Ken Edelstein was fired today after a decade as an editor at Creative Loafing's flagship paper, according to Atlanta Magazine's Steve Fennessy. Edelstein reportedly had a "heated meeting" last week with CL CEO Ben Eason over the implementation of further editorial cuts. "The meeting made it clear that Ben and I have very deep philosophical differences about what's best for the company and its employees," Edelstein tells Fennessy. More from the Atlanta Journal-Constitution.

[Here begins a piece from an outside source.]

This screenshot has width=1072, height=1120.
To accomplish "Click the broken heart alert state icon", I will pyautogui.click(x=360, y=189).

The company, which owns Creative Loafing papers in Atlanta, Charlotte, Sarasota and Tampa, as well as the Chicago Reader and Washington City Paper, filed for Chapter 11 bankruptcy protection this morning, the St. Petersburg Times reports. City Paper editor Erik Wemple reports that CEO Ben Eason discussed the filing with top company officials in a conference call this morning, and said that the bankruptcy filing would allow CL's six papers to establish a greater online presence while the company reorganizes its operations. A corporate memo on the filing says it "has little to do with the acquisition" of the Reader and City Paper last year. Eason also said that the move entails no liquidation or layoffs. In fact, the Chapter 11 filing will roll back editorial staff cuts at the papers, Wemple writes. MORE: Read more about the move from Creative Loafing (Tampa), the Reader, Crain's and Bloomberg News.

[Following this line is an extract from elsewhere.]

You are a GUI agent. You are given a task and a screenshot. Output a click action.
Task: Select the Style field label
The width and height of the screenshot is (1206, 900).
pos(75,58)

CL's Atlanta editor Ken Edelstein reports that he laid off two editorial staffers on Monday: Senior editor Scott Freeman and senior writer David Lee Simmons. In addition, the St. Petersburg Times reports that CL's Tampa paper has let go of Lance Goldenberg, who'd been a freelance film critic for the paper for 19 years. In his statement, Tampa editor David Warner said that the hole in film coverage will be filled with staff writers from CL's newly acquired papers in Chicago and Washington.

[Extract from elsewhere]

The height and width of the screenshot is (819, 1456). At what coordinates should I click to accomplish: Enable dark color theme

"Layered in laughable, lopsided, linguistic humor, Hollis Gillespie's Trailer Trashed: My Dubious Efforts Toward Upward Mobility is a wonderful land of well-crafted humor within a world of spellbinding wit," writes J. Edward Sumerau in Metro Spirit. The marks the third book for Gillespie, who writes the "Moodswing" column for Creative Loafing. "I never know how to explain my books except to say, 'It's like Shakespeare,' and hope people get the joke," Gillespie tells the Atlanta Journal-Constitution. "This book literally covers my dubious efforts at upward mobility, starting with life with my Dad, the drunk trailer salesman, and ending with selling the TV series (which is based on my first two books) in Hollywood." That TV series is back on track after a brief detour due to the writers' strike, Gillespie tells the Journal, with Laura Dern in tow. "[She's] been a champion of the project since the day after my first book was released," Gillespie says.
CL's publications in Atlanta, Tampa Bay, Charlotte and Sarasota have joined the company's Chicago Reader and Washington City Paper as members of Ruxton, according to a press release issued this afternoon by Village Voice Media's national advertising firm. Under the arrangement, Ruxton will serve as Creative Loafing's exclusive representative for national print advertising and also will provide non-exclusive representation for online advertising.